The Casual Blog

Tag: Raleigh parks

Catching local birds flying, and considering their lives and ours (including improved eating)

We’ve been happily not traveling lately, and instead I’ve been keeping an eye out for the creatures and fall colors in the Raleigh parks.  Several mornings a week I’ve been getting up early, bundling up, and hauling my photography equipment to Shelley Lake, Umstead, Durant, or another nearby green space.  The eagles at Shelley Lake are working on a new nest, and I caught one that had just caught a fish. I enjoyed watching the Canada geese and mallards flying in groups, and blue herons working on nests.

The NY Times had a good story this week about vulturine guineaflowl and their surprising abilities.  These east African birds have relatively small brains, but surprisingly complex social organizations.  It made me think there may still be a lot to learn about the lives and talents of the birds we take for granted, like our common ducks and geese.  

It seems to me self evident that their lives have value, and as a matter of basic morality we owe them respect and consideration.  So I’ve been struggling with how to think about the current crisis. Bird populations in North America have declined by almost 30 percent in the last 50 years. That’s about 3 billion dead birds.  See the Cornell Ornithology report.  There are various factors (habitat loss, pesticides, pet cats), but the root cause is us.  Our systems and lifestyles have resulted in an ongoing bird holocaust.  

The latest Audubon magazine acknowledged the tragedy, but stressed that there’s a lot we can do save a lot of wildlife.  It discusses not just political leadership and technical initiatives, but also how we can be more responsible in our own traveling, yard care, eating, and other areas.  Things are not hopeless — just desperate — and we are not powerless.  

Apropos of change for the better, Sally and I tried a new (to us) restaurant last week:  Soca at Cameron Village, and loved it! It has great, modern-but-warm look, and features various interesting small plates (tapas).  We were delighted when our friendly waiter alerted us to the vegan menu, and found several interesting dishes to try. Everything was delicious.  N.B., prices were at the special-occasion level.

_Instructions to follow:_ According to the blog post about Raleigh parks, by roughly what percentage have bird populations in North America declined over the last 50 years? The rows that follow have no connection to the blog post.

_Extracted records:_
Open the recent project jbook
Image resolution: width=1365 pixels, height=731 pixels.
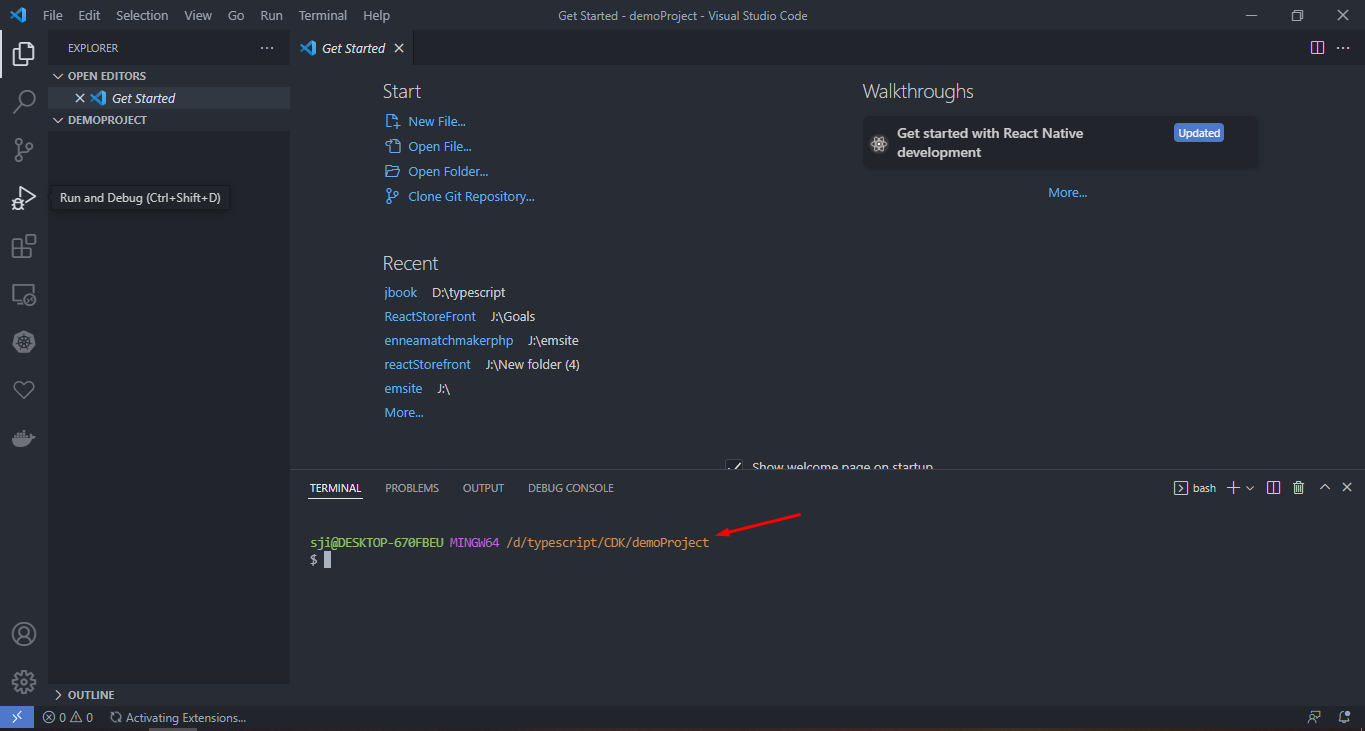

==

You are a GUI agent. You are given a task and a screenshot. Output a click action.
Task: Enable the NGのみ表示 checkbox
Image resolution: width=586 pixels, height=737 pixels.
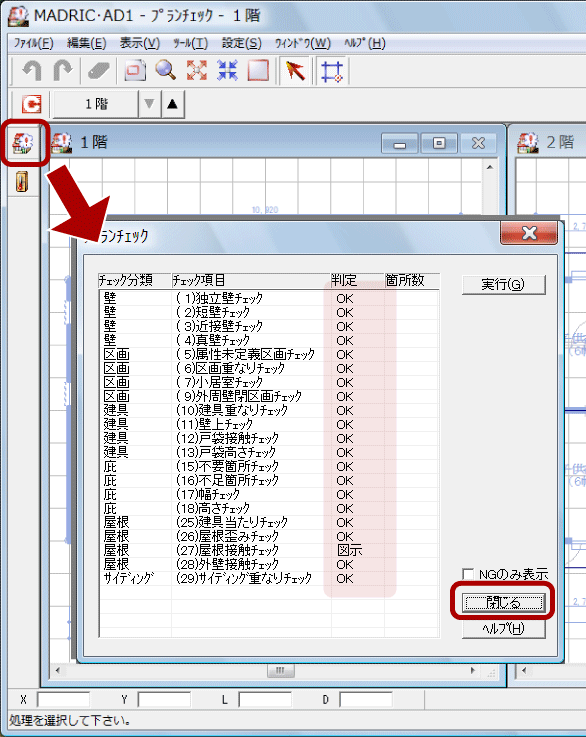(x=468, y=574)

--

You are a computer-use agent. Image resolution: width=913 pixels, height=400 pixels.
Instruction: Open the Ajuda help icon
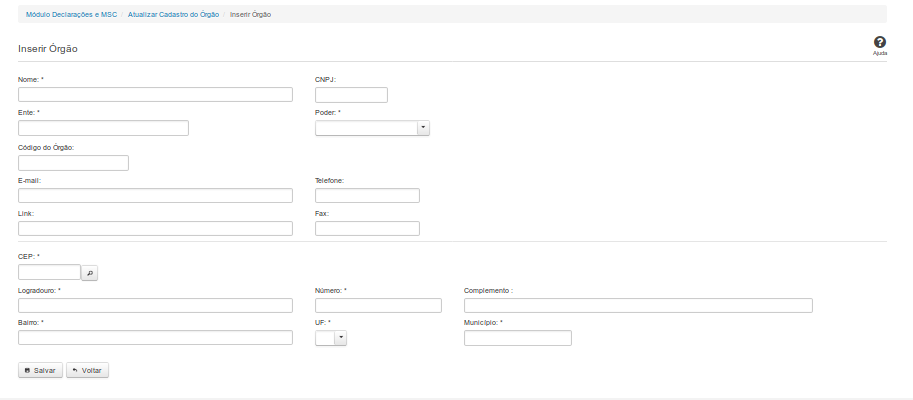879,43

_Exercise response:_ Almost 30 percent, or about 3 billion birds.